In caso di occupazione sine titulo di un bene immobile è, però, necessario allegare e provare non solo il danno evento ma anche il danno conseguenza. Diversamente, il riconoscimento del danno in re ipsa permetterebbe al soggetto leso di ottenere un risarcimento anche quando, in concreto, non abbia subito alcun pregiudizio, col rischio conseguente, pertanto, di attribuire allo strumento risarcitorio connotati punitivi in assenza di previsione normativa espressa. Tuttavia, qualora il danno conseguenza non sia preventivamente determinabile nel suo preciso ammontare dal proprietario, esso è determinato dal Giudice in via equitativa, attraverso la sua quantificazione mediante il parametro del canone locativo di mercato del bene.

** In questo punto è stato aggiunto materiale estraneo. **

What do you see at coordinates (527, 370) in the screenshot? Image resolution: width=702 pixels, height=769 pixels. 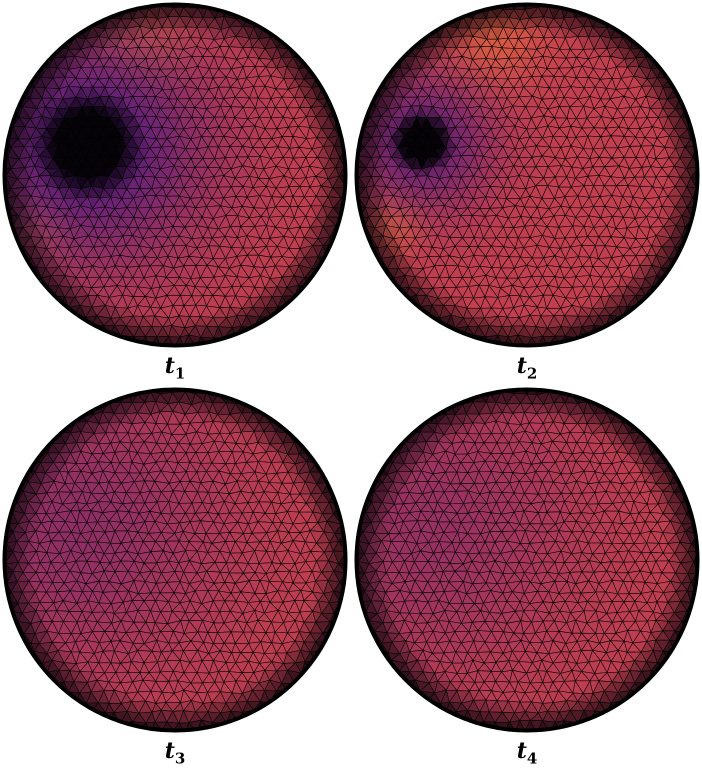 I see `caption-t2: t2` at bounding box center [527, 370].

Orbene se è certo che il sig. ha provato di aver subito una lesione del diritto di Parte_1 godere in modo pieno ed esclusivo della cosa stessa in ordine al quantum debeatur si rileva che si è limitato ad allegare il “valore del canone di locazione" dell'immobile con riferimento a quello indicato nel contratto verbale ma non ha dimostrato la perdita del godimento del bene e il pregiudizio economico subito, come, per esempio quella di aver perso occasioni favorevoli per locare l'immobile, ovvero di aver sofferto altri pregiudizi patrimoniali, né ha dimostrato la decorrenza dell'occupazione sine titulo dal mese di agosto lasciando così la sua pretesa sfornita di allegazione e di prova. Il danno da occupazione senza titulo non è, infatti, in re ipsa ma costituisce un risarcimento forfettario per l'utilizzo illegittimo dell'immobile e non, invece, un canone di locazione.

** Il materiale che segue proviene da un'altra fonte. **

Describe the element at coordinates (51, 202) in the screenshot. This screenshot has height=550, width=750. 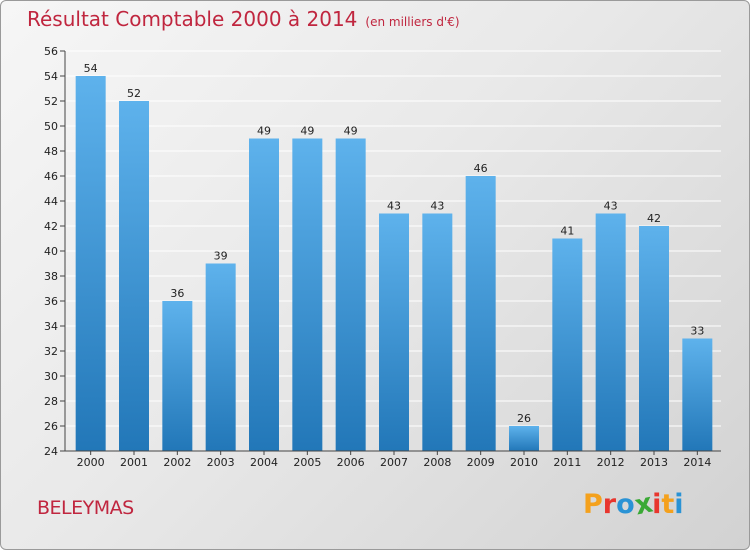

Pertanto la richiesta di corresponsione della indennità da occupazione illegittima formulata dal ricorrente deve essere rigettata.

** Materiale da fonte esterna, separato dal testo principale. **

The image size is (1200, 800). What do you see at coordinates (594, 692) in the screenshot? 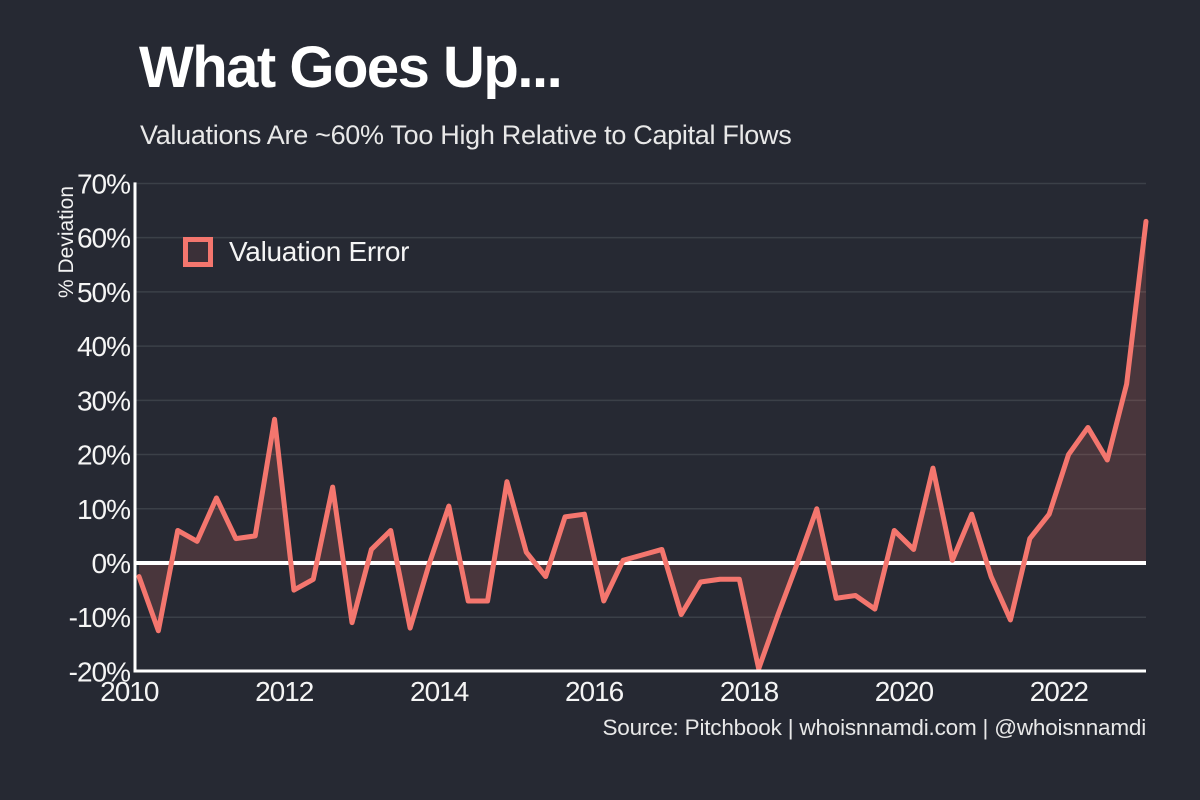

Ricorrono giusti motivi per compensare tra le parti le spese del giudizio in considerazione dell'accoglimento della sola domanda del ricorrente di restituzione dell'immobile.
P.Q.M.
Il Giudice Onorario di Pace, Avv. Carmen Nacci, presso la I° Sezione Civile del Tribunale Ordinario di Taranto, definitivamente pronunciando sulla causa in epigrafe, così provvede: - rigetta la domanda dell'attore
- rigetta la domanda riconvenzionale
- compensa integralmente tra le parti le spese del presente giudizio.